In Vitro Conservation of Some Threatened and Economically Important Ferns Belonging to the Indian Subcontinent

1Plant Tissue Culture Laboratory, Plant Biotechnology Division, Central Institute of Medicinal and Aromatic Plants (CIMAP), Council of Scientific and Industrial Research, P.O. CIMAP, Lucknow 226015, India
2Pteridology Laboratory, National Botanical Research Institute (NBRI), Council of Scientific and Industrial Research, Rana Pratap Marg, Lucknow 226001, India

Received 1 May 2014; Revised 17 June 2014; Accepted 26 June 2014; Published 10 July 2014

Academic Editor: Curtis C. Daehler

Copyright © 2014 Shastri P. Shukla and P. B. Khare. This is an open access article distributed under the Creative Commons Attribution License, which permits unrestricted use, distribution, and reproduction in any medium, provided the original work is properly cited.

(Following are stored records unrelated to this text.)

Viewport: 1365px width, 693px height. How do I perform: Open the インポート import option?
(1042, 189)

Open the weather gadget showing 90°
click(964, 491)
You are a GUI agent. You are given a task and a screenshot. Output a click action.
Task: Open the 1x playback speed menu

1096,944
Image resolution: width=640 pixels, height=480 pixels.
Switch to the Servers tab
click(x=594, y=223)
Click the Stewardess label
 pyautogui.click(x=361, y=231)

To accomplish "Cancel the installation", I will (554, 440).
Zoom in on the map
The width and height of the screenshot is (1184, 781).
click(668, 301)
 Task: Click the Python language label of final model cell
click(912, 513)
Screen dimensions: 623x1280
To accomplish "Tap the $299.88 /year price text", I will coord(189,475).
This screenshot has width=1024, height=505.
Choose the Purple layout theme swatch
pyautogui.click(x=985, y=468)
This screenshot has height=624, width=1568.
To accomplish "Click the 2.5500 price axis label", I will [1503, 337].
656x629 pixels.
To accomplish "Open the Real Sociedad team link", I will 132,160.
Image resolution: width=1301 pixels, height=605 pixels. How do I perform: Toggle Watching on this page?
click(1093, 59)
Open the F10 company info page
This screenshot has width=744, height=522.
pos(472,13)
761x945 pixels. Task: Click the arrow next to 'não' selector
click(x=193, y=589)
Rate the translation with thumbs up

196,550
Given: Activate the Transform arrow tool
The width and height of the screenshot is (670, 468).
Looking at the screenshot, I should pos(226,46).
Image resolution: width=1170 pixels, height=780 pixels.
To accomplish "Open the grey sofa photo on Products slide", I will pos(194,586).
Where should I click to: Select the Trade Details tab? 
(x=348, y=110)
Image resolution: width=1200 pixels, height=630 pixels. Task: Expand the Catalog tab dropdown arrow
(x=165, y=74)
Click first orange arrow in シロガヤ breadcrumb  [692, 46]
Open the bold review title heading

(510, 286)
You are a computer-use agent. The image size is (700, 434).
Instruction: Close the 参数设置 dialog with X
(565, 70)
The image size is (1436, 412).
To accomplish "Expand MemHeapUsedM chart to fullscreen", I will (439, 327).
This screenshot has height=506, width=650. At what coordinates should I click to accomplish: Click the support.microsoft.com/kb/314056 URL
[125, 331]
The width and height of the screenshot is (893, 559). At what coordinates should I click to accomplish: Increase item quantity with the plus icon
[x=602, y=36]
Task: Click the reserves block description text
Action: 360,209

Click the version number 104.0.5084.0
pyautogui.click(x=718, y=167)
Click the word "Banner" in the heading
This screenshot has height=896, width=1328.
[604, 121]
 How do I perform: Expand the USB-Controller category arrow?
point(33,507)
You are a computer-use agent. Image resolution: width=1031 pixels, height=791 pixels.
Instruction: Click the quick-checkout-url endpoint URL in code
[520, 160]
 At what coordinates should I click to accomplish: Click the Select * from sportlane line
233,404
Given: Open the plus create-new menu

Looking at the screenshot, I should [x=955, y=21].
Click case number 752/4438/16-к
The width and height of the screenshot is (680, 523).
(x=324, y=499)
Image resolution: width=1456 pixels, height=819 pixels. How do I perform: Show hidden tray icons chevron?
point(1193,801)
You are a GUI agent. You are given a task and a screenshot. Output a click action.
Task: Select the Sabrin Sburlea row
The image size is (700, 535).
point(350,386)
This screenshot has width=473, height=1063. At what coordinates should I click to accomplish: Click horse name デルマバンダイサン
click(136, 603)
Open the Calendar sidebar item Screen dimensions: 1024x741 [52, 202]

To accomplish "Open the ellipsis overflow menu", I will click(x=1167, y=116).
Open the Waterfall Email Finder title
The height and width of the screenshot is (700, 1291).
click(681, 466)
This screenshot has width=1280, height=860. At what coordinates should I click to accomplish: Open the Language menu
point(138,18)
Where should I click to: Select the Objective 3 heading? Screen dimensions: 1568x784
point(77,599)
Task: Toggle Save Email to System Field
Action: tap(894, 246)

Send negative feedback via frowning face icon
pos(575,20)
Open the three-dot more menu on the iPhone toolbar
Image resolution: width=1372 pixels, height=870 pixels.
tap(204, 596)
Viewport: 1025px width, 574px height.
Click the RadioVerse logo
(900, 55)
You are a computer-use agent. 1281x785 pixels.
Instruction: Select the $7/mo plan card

This study was undertaken to identify methods of mass multiplication for five ornamental, economically important ferns (Nephrolepis biserrata (Sw.) Schott., N. cordifolia cv. ‘‘duffii’’ (L.) Presl., N. exaltata cv. bostoniensis (L.) Schott., Pteris vittata L., and Cyclosorus dentatus Link.,) and three threatened ferns, namely, Cyathea spinulosa Wall. ex. Hook, Pityrogramma calomelanos (L.) Link., and Microsorum punctatum (L.) Schott., through in vitro techniques. Collections were made from different biodiversity zones of India including Northeast Himalayas, Kumaon Himalayas, and Western Ghat and successfully introduced and grown in a fern-house. Aseptic cultures were raised at the morphogenic level of callus, axillary shoot, multiple shoot, and rooted plants. An optimized medium is described for each fern species. Plantlets were also produced from spore culture of Cyathea spinulosa and successfully hardened under fern house conditions.